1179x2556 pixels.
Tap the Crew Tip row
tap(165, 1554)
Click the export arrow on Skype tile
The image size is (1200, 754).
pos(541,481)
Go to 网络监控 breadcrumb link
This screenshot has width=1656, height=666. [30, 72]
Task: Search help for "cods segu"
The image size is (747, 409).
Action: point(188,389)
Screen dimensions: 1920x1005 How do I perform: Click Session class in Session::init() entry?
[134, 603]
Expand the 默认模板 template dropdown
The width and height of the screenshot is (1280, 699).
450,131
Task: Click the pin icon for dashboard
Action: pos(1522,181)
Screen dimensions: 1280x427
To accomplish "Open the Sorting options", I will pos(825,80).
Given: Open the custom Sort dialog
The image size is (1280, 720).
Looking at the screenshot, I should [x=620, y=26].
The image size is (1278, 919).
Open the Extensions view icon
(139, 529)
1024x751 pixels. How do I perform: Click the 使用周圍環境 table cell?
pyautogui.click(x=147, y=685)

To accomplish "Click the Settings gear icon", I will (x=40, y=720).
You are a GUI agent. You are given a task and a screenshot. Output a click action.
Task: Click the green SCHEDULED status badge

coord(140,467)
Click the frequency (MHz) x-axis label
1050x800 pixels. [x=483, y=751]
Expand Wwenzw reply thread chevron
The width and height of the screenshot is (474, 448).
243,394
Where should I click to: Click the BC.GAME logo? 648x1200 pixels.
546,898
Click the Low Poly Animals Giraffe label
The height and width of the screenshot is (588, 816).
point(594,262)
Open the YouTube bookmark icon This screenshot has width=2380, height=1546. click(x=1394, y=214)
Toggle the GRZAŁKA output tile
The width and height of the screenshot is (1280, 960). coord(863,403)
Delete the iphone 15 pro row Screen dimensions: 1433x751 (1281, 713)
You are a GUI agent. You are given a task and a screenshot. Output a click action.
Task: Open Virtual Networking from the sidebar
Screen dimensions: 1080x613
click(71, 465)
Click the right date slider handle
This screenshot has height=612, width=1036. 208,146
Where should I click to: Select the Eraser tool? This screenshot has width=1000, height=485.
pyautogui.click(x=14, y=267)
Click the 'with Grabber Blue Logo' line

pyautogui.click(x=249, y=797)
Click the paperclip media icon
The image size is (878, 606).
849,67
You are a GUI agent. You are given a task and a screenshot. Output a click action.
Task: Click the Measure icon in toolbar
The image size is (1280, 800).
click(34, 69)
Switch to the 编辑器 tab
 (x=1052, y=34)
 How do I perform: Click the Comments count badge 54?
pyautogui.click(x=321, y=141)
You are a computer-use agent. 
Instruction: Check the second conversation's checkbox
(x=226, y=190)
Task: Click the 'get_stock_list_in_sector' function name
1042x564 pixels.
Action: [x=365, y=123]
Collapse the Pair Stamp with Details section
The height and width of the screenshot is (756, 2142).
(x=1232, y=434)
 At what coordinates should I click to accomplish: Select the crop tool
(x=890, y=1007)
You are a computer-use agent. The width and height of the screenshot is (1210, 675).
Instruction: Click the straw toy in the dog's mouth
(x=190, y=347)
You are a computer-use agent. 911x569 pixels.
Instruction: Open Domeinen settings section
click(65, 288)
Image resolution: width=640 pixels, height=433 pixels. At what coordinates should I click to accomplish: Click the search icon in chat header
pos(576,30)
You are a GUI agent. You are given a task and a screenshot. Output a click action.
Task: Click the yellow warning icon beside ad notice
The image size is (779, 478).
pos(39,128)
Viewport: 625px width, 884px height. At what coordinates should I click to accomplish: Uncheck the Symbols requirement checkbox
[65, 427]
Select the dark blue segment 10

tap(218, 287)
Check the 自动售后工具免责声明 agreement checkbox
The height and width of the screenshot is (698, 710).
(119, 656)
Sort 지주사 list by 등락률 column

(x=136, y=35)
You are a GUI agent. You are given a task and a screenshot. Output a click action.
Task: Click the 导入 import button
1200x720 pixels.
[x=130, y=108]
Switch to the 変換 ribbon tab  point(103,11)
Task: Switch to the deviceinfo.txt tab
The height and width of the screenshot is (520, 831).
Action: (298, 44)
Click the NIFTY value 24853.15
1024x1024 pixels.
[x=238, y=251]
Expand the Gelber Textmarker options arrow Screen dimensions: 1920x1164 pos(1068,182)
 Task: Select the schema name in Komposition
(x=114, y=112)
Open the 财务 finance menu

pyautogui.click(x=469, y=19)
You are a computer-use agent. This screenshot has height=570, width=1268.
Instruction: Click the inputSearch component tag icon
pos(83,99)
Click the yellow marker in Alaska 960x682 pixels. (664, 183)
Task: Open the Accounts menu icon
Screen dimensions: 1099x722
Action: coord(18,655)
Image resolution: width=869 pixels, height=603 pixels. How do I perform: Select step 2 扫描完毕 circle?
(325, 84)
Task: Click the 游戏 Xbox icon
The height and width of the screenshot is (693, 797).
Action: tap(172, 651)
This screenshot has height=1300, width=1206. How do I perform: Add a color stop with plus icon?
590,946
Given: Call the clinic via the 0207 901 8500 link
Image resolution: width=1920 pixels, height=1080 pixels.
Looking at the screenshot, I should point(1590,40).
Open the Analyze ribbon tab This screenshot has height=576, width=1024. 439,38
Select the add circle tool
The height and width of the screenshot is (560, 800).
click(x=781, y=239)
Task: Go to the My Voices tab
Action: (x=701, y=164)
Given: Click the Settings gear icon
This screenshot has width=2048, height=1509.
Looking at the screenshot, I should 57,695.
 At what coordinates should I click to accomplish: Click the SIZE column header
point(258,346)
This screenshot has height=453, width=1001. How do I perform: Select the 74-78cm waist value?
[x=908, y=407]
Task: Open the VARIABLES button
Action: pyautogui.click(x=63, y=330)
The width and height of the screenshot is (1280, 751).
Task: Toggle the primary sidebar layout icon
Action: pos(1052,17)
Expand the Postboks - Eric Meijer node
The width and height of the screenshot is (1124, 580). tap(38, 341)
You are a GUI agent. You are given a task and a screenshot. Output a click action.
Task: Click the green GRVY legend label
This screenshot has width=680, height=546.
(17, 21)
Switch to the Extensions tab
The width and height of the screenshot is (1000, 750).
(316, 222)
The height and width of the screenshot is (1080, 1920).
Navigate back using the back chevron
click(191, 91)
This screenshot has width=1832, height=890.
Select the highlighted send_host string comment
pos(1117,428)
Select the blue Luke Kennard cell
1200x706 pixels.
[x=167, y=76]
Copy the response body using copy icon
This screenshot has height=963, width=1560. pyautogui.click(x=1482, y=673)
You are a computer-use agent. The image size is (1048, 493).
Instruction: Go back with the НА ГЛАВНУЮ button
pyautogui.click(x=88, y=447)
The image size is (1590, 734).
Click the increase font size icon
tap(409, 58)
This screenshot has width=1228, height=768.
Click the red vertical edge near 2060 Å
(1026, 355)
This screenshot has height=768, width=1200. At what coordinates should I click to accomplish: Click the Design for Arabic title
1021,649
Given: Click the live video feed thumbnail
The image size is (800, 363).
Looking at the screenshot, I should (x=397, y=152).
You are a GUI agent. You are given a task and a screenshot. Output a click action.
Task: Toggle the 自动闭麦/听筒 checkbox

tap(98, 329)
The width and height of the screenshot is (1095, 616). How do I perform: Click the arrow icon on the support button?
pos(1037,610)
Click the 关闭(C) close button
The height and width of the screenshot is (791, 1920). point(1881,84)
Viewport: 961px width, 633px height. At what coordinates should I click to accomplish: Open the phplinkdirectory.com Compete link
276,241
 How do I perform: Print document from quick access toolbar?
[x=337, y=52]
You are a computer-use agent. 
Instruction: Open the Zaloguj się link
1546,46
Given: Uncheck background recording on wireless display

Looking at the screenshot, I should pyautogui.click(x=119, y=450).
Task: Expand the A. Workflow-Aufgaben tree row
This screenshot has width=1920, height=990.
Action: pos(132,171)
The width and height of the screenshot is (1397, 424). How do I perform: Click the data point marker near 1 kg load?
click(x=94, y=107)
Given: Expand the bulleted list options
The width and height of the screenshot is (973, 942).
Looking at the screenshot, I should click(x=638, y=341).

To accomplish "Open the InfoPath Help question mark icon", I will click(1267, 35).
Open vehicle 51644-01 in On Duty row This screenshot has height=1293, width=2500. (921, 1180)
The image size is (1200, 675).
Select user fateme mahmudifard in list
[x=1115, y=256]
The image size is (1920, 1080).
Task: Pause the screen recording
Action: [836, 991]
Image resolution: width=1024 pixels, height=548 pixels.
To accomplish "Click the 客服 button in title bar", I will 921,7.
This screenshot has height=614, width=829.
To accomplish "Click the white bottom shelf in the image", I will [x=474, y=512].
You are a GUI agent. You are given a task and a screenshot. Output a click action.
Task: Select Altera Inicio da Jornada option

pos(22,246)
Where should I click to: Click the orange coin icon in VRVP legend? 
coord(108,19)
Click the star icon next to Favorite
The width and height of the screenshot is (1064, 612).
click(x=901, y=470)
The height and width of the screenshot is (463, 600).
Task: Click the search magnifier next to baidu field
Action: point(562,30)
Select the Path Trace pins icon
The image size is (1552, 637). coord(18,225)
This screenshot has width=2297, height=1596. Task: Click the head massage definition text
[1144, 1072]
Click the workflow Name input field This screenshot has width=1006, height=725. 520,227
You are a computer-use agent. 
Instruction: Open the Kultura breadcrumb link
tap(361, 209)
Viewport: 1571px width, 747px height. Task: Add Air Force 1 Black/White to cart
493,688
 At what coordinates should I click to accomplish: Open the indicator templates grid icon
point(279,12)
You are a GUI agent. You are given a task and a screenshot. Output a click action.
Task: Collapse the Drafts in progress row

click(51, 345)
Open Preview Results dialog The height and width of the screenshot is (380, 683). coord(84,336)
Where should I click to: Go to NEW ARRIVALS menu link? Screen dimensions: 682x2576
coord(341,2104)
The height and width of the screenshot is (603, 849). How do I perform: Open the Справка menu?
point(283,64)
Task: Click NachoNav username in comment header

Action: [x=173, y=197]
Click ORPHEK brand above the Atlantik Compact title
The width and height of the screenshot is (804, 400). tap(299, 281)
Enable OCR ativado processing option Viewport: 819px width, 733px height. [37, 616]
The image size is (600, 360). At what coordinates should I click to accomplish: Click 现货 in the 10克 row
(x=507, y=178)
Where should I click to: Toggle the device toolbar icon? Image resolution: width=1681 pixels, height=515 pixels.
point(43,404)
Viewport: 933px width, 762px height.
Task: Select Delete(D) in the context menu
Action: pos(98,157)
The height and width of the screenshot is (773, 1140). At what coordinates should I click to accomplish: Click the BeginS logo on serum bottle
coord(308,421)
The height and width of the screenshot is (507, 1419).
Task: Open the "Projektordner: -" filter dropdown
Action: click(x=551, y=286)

══════════

* REQUIREMENTS
Which lines of the listing run from the one containing "Open vehicle 51644-01" through the one containing "Action: [836, 991]", both included? Give them as a JSON list of strings, one string per line, with blank lines left out.

* OUTPUT OF THE EXERCISE
[
  "Open vehicle 51644-01 in On Duty row This screenshot has height=1293, width=2500. (921, 1180)",
  "The image size is (1200, 675).",
  "Select user fateme mahmudifard in list",
  "[x=1115, y=256]",
  "The image size is (1920, 1080).",
  "Task: Pause the screen recording",
  "Action: [836, 991]"
]